When discussing the indexing of images and videos, one needs to distinguish between systems which are geared to the formal description of the image and those concerned with subject indexing and retrieval. The former is comparable to the bibliographical description of a book. However, there is still no one standard in use for image description, although much effort is being expended in this area by a range of organizations such as the Museum Documentation Association, the Getty Information Institute, the Visual Resources Association the International Federation of Library Association/Art Libraries and the International Committee for Documentation (CIDOC) of the International Council of Museums (ICOM).

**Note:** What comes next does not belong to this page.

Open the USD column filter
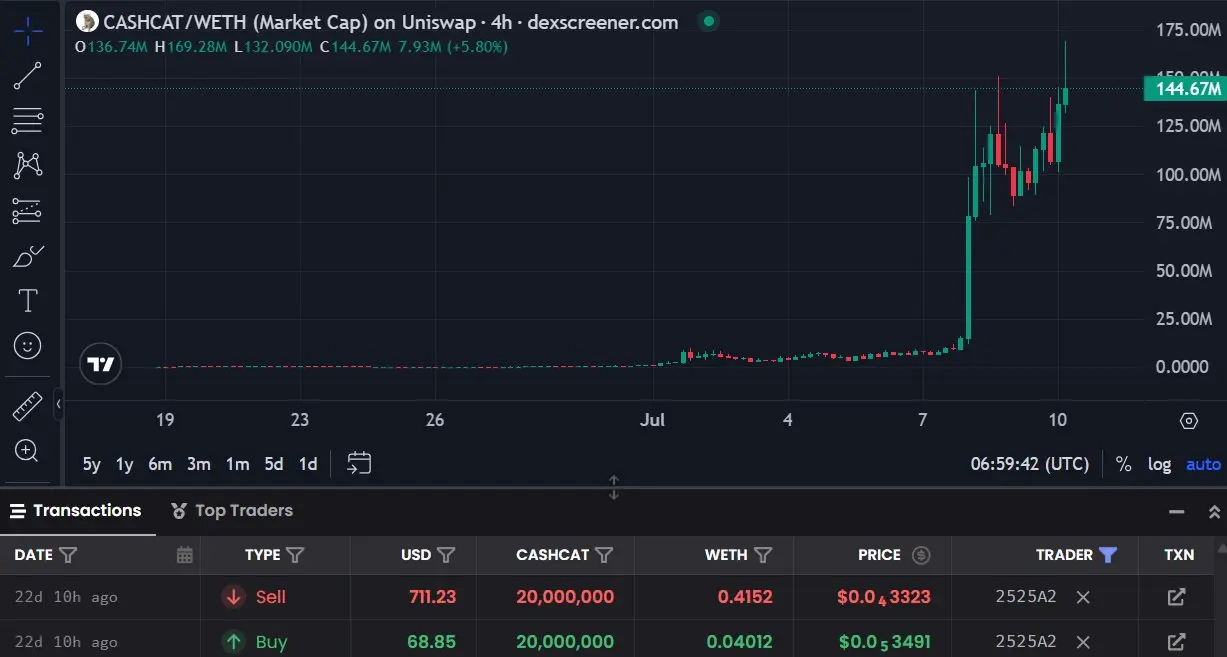1227x657 pixels. tap(447, 555)
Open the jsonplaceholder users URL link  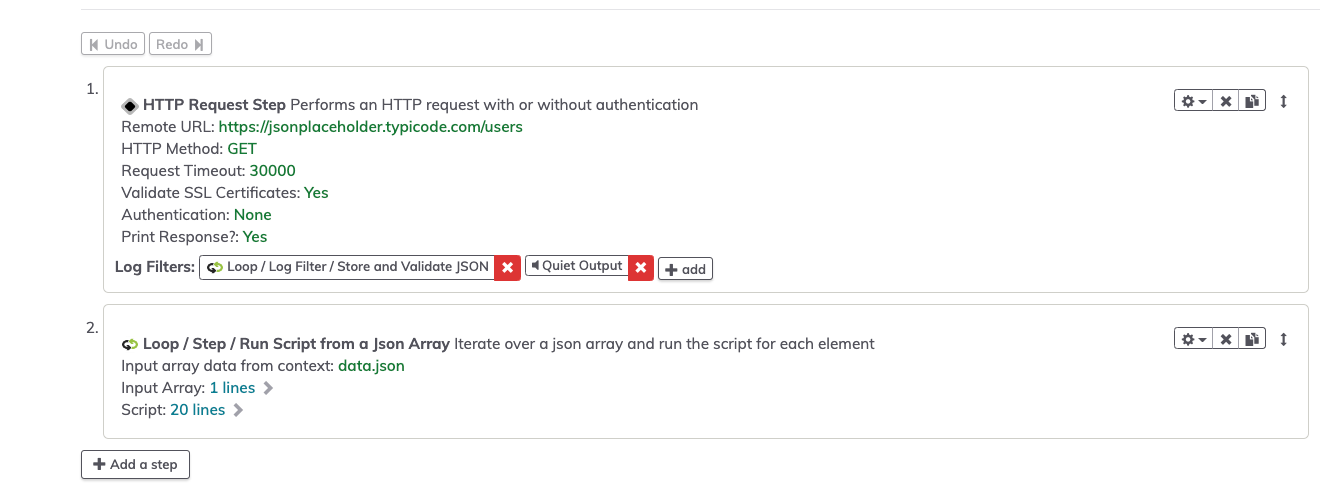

The descriptive cataloguing of photographs presents a number of special challenges. Photographs, for example, are not self-identifying. Unlike textual works that provide such essential cataloguing aids as title pages, abstracts and table of contents, photographs often contain no indication of author or photographer, names of persons or places depicted dates, or any textual information whatever. Cataloguing of images is more complex than that for text documents, since records should contain information about the standards used for image capture and how the data is stored as well as descriptive information, such as title, photographer (or painter, artist, etc). In addition, copies of certain types of images may involve many layers of intellectual property rights, pertaining to the original work, its copy (e.g. a photograph), a digital image scanned from the photograph, and any subsequent digital image derived from that image.

Published reviews of traditional indexing practices for images and video include many writers discuss the difficulties of indexing images. The problems of managing a large image collection. He notes that, unlike books, images make no attempt to tell us what they are about and that often they may be used for purposes not anticipated by their originators. Images are rich in information and can be used by researchers from a broad range of disciplines. As Baser comments:

“A set of photographs of a busy street scene a century ago might be useful to historians wanting a ‘snapshot’ of the times, to architects looking at buildings, to urban planners looking at traffic patterns or building shadows, to cultural historians looking at changes in fashion, to medical researchers looking at female smoking habits, to sociologists looking at class distinctions, or to students looking at the use of certain photographic processes or techniques.”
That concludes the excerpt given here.